• _Assigned task_: Everything from the first line of the material below through the line containing "Viewport: 1280px width, 720px height." must be retyped exactly, and nothing past it.

• _Supplied entries_:
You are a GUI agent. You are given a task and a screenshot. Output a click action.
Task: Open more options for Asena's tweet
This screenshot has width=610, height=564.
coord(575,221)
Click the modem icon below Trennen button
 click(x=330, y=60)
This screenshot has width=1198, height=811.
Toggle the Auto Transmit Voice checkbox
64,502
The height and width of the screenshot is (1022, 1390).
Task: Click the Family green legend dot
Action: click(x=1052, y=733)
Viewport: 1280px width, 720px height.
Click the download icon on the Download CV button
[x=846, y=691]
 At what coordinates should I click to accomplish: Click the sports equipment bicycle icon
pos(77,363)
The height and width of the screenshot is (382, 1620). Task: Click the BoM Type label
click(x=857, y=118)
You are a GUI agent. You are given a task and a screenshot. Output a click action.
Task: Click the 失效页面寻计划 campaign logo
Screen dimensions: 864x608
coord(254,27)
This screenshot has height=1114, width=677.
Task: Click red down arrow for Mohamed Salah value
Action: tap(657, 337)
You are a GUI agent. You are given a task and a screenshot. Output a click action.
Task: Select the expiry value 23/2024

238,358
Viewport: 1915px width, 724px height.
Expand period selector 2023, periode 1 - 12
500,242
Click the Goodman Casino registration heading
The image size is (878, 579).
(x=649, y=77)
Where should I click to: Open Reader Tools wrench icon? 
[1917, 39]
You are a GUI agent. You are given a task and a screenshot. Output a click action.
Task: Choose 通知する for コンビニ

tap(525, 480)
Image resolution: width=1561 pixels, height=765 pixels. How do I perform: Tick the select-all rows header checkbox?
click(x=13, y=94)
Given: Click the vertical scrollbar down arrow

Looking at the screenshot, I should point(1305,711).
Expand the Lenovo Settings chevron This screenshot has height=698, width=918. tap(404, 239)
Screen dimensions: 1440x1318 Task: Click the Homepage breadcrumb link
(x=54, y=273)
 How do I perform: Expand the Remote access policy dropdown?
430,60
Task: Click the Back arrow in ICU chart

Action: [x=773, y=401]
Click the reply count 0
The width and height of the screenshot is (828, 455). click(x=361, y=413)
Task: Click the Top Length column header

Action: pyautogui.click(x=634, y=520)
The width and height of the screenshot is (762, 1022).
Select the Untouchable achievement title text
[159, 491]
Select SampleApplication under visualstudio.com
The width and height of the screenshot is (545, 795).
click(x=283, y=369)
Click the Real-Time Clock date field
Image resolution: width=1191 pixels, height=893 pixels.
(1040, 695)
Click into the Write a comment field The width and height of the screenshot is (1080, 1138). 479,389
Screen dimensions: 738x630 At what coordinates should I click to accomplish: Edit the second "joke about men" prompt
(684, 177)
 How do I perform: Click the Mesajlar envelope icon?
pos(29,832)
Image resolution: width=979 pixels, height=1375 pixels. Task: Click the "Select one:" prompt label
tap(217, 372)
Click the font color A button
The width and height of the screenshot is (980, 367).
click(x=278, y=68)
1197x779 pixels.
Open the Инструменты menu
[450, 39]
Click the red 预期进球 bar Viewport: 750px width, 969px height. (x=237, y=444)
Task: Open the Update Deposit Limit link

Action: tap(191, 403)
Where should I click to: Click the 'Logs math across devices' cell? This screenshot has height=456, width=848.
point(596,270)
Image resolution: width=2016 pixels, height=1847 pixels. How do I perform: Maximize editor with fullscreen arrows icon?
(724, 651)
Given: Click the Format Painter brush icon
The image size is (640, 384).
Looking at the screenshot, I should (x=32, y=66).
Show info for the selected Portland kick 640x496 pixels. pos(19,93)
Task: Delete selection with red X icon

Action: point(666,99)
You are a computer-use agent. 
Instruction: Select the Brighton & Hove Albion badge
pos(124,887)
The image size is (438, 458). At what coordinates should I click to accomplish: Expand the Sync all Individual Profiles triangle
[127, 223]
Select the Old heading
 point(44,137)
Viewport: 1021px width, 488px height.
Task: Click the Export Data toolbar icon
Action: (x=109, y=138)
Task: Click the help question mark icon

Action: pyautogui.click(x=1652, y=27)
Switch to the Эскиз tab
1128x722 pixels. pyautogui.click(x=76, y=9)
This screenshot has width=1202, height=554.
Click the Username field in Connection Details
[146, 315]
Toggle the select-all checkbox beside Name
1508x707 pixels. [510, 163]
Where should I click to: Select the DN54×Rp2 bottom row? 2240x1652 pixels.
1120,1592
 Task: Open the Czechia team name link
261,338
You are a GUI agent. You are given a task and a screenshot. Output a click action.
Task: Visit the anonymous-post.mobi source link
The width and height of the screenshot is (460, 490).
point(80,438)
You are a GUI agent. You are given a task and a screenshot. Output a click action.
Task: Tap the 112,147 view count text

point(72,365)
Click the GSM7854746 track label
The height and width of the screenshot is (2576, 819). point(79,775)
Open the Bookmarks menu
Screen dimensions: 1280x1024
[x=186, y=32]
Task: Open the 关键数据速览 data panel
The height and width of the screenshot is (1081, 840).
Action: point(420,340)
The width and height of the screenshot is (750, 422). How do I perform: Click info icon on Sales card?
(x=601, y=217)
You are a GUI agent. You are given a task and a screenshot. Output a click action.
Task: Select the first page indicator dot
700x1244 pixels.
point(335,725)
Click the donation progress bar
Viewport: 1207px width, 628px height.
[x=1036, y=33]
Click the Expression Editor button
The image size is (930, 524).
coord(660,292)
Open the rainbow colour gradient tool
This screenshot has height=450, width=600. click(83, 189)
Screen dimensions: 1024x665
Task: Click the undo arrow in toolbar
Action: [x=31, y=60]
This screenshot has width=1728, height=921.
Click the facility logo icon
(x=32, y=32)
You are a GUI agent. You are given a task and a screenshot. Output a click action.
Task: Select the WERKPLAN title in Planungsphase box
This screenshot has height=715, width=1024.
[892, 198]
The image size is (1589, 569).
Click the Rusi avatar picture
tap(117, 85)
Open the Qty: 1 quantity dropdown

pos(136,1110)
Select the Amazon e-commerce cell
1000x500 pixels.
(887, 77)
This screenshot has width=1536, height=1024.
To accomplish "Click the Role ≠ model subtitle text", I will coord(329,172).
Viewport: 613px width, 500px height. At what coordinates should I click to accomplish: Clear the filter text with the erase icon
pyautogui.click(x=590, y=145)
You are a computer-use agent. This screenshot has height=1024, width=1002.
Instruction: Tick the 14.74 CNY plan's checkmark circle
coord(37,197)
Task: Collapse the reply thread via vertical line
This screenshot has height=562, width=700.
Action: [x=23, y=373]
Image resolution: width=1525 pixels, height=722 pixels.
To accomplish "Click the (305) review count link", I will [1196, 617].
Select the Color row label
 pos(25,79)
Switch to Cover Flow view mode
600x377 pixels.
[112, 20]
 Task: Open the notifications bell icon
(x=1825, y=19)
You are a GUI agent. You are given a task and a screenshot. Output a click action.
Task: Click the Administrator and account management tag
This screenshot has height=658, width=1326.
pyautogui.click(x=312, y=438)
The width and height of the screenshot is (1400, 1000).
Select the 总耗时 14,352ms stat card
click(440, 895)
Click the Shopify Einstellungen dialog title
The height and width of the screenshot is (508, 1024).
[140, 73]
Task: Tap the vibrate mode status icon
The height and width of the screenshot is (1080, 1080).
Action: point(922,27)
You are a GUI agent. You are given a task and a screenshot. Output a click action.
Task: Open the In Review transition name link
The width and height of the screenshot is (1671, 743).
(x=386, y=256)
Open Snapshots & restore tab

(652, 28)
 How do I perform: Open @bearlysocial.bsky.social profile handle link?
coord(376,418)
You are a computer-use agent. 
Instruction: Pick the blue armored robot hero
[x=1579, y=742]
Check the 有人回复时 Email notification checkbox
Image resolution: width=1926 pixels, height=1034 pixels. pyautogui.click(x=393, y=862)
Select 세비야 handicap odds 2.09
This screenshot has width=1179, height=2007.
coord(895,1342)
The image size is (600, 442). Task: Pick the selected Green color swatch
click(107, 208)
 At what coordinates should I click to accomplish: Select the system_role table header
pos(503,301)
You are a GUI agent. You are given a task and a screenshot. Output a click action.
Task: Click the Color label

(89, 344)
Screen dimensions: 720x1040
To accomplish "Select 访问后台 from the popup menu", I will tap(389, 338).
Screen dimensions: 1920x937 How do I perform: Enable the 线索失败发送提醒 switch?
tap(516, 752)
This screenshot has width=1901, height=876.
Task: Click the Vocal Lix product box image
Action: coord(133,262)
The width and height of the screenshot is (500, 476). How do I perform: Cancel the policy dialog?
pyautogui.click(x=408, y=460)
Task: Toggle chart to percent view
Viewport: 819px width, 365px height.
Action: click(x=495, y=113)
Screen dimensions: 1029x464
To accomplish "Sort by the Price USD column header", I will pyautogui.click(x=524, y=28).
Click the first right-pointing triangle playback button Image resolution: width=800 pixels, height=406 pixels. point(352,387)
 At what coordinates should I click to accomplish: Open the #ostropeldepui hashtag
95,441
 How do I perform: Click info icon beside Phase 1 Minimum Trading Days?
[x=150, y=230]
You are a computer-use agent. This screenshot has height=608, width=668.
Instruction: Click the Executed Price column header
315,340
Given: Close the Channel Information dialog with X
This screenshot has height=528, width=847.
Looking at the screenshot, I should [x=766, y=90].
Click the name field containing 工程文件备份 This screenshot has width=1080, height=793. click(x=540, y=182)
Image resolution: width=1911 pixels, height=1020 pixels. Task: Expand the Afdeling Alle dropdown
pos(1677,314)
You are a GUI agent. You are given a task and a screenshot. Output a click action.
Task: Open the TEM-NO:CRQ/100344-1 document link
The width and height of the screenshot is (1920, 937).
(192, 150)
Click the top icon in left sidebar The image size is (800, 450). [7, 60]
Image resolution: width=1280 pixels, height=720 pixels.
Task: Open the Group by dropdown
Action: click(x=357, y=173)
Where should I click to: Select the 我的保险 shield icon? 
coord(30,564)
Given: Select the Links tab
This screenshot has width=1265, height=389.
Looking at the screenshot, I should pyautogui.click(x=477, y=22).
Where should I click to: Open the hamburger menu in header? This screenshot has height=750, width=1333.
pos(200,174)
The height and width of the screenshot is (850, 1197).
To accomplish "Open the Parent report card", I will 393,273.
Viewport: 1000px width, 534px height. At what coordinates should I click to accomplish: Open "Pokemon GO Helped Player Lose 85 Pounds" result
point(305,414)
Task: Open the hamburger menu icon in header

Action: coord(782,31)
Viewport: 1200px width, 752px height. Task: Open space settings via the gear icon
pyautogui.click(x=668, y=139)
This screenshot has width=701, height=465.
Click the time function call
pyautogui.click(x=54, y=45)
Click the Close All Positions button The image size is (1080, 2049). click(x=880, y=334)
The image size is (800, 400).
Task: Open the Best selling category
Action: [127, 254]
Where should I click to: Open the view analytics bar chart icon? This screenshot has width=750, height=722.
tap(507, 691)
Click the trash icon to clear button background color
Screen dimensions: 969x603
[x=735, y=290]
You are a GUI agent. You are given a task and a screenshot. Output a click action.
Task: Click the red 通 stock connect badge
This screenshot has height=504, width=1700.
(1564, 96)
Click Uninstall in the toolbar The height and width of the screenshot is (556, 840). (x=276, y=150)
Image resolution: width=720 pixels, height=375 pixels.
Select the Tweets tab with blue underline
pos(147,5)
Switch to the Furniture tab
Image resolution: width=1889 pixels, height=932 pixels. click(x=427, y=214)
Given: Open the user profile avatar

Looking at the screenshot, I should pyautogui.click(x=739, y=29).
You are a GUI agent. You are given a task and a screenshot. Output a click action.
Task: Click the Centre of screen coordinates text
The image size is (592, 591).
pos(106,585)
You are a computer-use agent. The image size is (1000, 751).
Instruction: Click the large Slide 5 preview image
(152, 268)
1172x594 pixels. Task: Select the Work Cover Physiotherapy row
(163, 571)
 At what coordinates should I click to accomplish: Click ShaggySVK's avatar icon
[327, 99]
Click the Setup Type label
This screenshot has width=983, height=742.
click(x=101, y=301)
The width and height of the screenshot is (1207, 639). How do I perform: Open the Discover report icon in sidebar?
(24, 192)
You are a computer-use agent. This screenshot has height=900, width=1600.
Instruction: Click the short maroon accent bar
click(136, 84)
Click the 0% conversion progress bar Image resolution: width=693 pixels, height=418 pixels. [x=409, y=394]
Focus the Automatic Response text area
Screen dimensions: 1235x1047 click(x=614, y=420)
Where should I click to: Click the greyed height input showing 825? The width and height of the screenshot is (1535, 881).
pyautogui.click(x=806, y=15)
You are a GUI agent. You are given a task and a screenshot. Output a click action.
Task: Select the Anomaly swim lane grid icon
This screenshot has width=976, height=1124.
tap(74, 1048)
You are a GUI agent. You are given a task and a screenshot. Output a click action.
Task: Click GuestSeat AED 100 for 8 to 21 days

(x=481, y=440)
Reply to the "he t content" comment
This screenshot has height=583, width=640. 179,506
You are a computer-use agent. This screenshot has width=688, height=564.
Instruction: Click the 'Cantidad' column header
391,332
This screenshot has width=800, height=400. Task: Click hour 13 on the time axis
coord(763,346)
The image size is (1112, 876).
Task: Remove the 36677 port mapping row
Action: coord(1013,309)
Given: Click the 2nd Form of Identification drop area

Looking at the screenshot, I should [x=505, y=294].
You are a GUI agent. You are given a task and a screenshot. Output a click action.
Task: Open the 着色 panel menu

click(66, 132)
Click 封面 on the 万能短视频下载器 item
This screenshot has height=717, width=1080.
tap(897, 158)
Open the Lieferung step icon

• _Solution_:
You are a GUI agent. You are given a task and a screenshot. Output a click action.
Task: Open more options for Asena's tweet
This screenshot has width=610, height=564.
coord(575,221)
Click the modem icon below Trennen button
 click(x=330, y=60)
This screenshot has width=1198, height=811.
Toggle the Auto Transmit Voice checkbox
64,502
The height and width of the screenshot is (1022, 1390).
Task: Click the Family green legend dot
Action: click(x=1052, y=733)
Viewport: 1280px width, 720px height.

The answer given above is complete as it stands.